'Pray, sit down, Simone.'
It was Colonel Sampson's voice, even and decorous, that broke in on the strained silence. He drew a chair up to the oaken table as he spoke. Simone obeyed, holding a hand out as if for support. Marion took the hand and held it, gently passing her own palm across the trembling fingers. Motioning Victoire into the room, Mrs. Curnow quietly shot the bolt and latched the other door that gave on to the kitchen passages. Mistress Keziah looked curiously from face to face, then with a slight gesture she turned to Colonel Sampson.
Bending over Simone, whose eyes never left the woman at the door, Sampson spoke.
'Tell us, if you can, my dear, who this woman is.'
'My nurse,' instantly replied Simone.
'Your nurse?' repeated Mistress Keziah in a clear, steady voice. 'You are not mistaken?' She looked from Marion who, speechless, was staring at Victoire, to Sampson. The Colonel nodded once or twice, with a smile. Simone leaned her brow on her hand for a minute, then looked up at him. Her whole face was transformed.
'I can remember!' she cried, springing up. 'Oh, I can remember!' She pressed her fingers to her cheeks, staring beyond the room into the past.
'Remember what, Simone dear?' said Marion in a trembling voice, forcing the girl gently into her chair.

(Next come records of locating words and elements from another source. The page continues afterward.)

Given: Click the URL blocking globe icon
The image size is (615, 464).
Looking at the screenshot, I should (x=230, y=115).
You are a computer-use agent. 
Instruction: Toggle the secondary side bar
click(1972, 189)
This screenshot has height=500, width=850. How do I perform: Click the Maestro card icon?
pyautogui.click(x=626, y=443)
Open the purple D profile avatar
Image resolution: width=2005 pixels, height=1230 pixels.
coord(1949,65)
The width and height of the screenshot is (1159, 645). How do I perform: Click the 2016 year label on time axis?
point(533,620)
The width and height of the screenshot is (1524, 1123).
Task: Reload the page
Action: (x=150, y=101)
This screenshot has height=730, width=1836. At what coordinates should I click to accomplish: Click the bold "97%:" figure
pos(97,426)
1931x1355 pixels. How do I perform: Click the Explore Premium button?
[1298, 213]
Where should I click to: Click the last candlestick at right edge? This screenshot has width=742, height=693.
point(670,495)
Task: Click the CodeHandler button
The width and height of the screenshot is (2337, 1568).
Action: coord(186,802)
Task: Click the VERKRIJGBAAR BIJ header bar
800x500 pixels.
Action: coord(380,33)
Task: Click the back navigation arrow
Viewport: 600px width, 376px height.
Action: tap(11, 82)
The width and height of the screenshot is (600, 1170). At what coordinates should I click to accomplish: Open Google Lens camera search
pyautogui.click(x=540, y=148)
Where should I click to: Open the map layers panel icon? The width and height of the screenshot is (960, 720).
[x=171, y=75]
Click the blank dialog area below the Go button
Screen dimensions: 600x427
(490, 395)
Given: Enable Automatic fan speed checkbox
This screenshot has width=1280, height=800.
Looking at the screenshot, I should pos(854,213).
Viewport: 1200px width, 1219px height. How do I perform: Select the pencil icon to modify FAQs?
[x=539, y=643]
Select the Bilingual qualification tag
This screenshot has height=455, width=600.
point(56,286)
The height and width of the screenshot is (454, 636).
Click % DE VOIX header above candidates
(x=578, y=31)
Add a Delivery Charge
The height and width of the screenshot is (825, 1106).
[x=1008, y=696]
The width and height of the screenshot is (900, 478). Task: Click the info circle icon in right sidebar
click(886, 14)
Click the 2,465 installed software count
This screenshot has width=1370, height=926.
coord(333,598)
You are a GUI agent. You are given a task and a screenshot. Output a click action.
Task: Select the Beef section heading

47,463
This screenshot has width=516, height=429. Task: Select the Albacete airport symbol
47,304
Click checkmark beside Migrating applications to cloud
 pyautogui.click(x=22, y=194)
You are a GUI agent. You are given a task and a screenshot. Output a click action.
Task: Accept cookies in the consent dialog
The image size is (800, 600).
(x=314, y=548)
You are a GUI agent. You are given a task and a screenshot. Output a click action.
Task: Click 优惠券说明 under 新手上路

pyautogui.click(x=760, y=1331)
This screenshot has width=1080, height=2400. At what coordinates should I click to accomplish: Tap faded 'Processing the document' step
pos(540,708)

Simone's low voice broke on a hysterical note. 'But,' she cried, 'I am not Simone. Did I not say I have just remembered? I have been trying all my life to remember. I am not Simone. I am Elise.'
Marion stepped back, her grey eyes wide. She looked appealingly at her aunt; but that lady, her gaze bent on Simone, appeared to be making a reckoning and a remembrance on her own account. Sampson still smiled from the window seat.
Marion looked again from Simone to the woman who stood, her mouth closed tight, by the door. What could have happened to affect Simone's mind thus?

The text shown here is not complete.